FYI here is the code in LL for the deduction rules for FOL in LPC.
(s-rule hyp ()
______________
P >> P;)
(s-rule vr1 ()
P;
______________
[P v Q];)
(s-rule vr2 ()
Q;
______________
[P v Q];)
(s-rule vl ()
Q >> P;
R >> P;
______________
[Q v R] >> P;)
(s-rule &r ()
P; Q;
_____
[P & Q];)
(s-rule &l ()
P, Q >> R;
__________
[P & Q] >> R;)
(s-rule =>r ()
P >> Q;
_______
[P => Q];)
(s-rule =>l ()
[P => Q] >> P;
______________
[P => Q] >> Q;)
(s-rule <=>r ()
[[P => Q] & [Q => P]];
______________________
[P <=> Q];)
(s-rule <=>l ()
[[P => Q] & [Q => P]] >> R;
______________________
[P <=> Q] >> R;)
(s-rule ~r ()
[P => falsum];
______________
[~ P];)
(s-rule ~l ()
[P => falsum] >> Q;
______________
[~ P] >> Q;)
(s-rule lemma (Q : prop)
Q;
Q >> P;
_______
P;)
(s-rule lem (P : prop)
[P v [~ P]] >> Q;
_________________
Q;)
(s-rule exp ()
falsum;
_______
P;)
(s-rule thin (N : number)
let Hypotheses (remove-nth N Hypotheses)
P;
_________________________________________
P;)
(s-rule swap (M : number N : number)
let Hypotheses (exchange M N Hypotheses)
P;
_________________________________________
P;)
(s-rule =r ()
_______
[X = X];)
(s-rule =l ()
let PX/Y (replace X Y P)
[X = Y] >> PX/Y;
________________________
[X = Y] >> P;)
(s-rule alll (T : term)
let PX/T (replace X T P)
PX/T, [all X P] >> Q;
________________________
[all X P] >> Q;)
(s-rule allr (T : term)
if (= (occurrences T Hypotheses) 0)
let PX/T (replace X T P)
PX/T;
________________________
[all X P];)
(s-rule existsl (T : term)
if (= (occurrences T Hypotheses) 0)
let PX/T (replace X T P)
PX/T, [exists X P] >> Q;
________________________
[exists X P] >> Q;)
(s-rule existsr (T : term)
let PX/T (replace X T P)
PX/T;
________________________
[exists X P];)
(s-rule =r ()
________
[X = X];)
(s-rule =l ()
let PX/Y (replace X Y P)
[X = Y] >> PX/Y;
________________
[X = Y] >> P;)
The code is about 150 lines in total excluding the code for the side-conditions and the definition of FOL syntax. Here it is being loaded into SP 30. Note that the LL generates a whole bunch of 'logic' functions which are help functions generated to execute the the user spec.
(14+) (load "D:\Google Drive\Shen Professional\Shen\Logic\folrules.shen")
tactics#type : symbol
(fn logic.f7686) : ((list prop) --> ((list prop) --> ((list prop) --> ((list ((list prop) * prop)) --> (list ((list prop) * prop))))))
(fn logic.f7685) : ((list prop) --> ((list prop) --> ((list prop) --> ((list ((list prop) * prop)) --> (list ((list prop) * prop))))))

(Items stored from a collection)
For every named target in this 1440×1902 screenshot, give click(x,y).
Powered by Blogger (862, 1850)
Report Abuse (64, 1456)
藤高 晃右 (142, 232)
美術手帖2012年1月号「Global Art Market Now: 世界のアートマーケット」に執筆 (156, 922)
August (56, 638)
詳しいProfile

Task requirements »
a: Rewrite the paragraph of the post that begins "The code is about 150 lines" more briefly, keeping its main facts.
b: Shift every coordinate in the listing by adding 23 to each number, and give all of its lines again, including the request line.
The listing has no connection to the post.

Expected outputs »
a: The code runs about 150 lines, not counting the side-condition code or the FOL syntax definition. It's shown here being loaded into SP 30. The LL also creates many "logic" helper functions to run the user spec.

b:
For every named target in this 1440×1902 screenshot, give click(x,y).
Powered by Blogger (885, 1873)
Report Abuse (87, 1479)
藤高 晃右 (165, 255)
美術手帖2012年1月号「Global Art Market Now: 世界のアートマーケット」に執筆 (179, 945)
August (79, 661)
詳しいProfile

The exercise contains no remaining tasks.